Stovetop Blueberry Quinoa Maple Granola
I have been reviewing the blog recently, making adjustments and moving things around when I noticed that I really do not have very many breakfast recipes! I always eat some sort of breakfast but more often than not it consists of a smoothie or juice.
I was never big on eating very early in the morning and thus prefer something lighter like a smoothie. I often post pictures of the smoothies or smoothie bowls on Instagam but feel that throwing a bunch of stuff in a blender doesn't warrant an actual 'recipe' as its usually just whatever fruits and veggies I have lying around!

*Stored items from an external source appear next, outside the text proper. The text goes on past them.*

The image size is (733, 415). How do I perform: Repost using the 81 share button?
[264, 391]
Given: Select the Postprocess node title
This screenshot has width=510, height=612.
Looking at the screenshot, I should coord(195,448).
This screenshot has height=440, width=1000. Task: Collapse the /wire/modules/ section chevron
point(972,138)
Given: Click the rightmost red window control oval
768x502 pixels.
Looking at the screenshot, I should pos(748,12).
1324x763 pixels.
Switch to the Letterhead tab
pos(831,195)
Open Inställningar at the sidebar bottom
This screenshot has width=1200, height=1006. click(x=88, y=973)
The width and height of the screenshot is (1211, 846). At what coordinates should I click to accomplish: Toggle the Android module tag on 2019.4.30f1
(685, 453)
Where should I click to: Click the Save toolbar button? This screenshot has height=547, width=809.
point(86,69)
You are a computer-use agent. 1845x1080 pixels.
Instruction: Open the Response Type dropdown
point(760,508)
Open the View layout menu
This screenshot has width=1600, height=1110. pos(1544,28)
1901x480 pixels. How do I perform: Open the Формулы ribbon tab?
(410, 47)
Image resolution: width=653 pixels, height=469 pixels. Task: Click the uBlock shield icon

Another great thing about an alkaline diet is that really any of the main dishes can be eaten for breakfast as well and any of the dishes labeled breakfast can be eaten for lunch or dinner since they are based on fruits and vegetables. As you know an alkaline diet consists of 70% alkaline forming foods and 30% acid forming foods. This does not mean that 30% of your diet should be filled with candy bars and processed foods! When choosing acidic forming foods you still want to look for foods that add healthy benefits to your system such as yogurt, eggs, cheese, fish or lean chicken.
The granola recipe that I created this morning is oat and gluten free and can be eaten as a snack or as breakfast, it is loaded with omega 3's from flax seeds and chia seeds, as well as antioxidants from the blueberries and protein from the quinoa. Sweetness comes from a touch of maple syrup and a dash of cinnamon, toss it on yogurt, salad, or veggies for a little crunch. I choose to eat mine with blueberry greek yogurt in a honey dew bowl - talk about a treat. It could be made in the oven but I always try to save time by making mine on the stove top, just be careful so it doesn't burn! Enjoy and healthy eating!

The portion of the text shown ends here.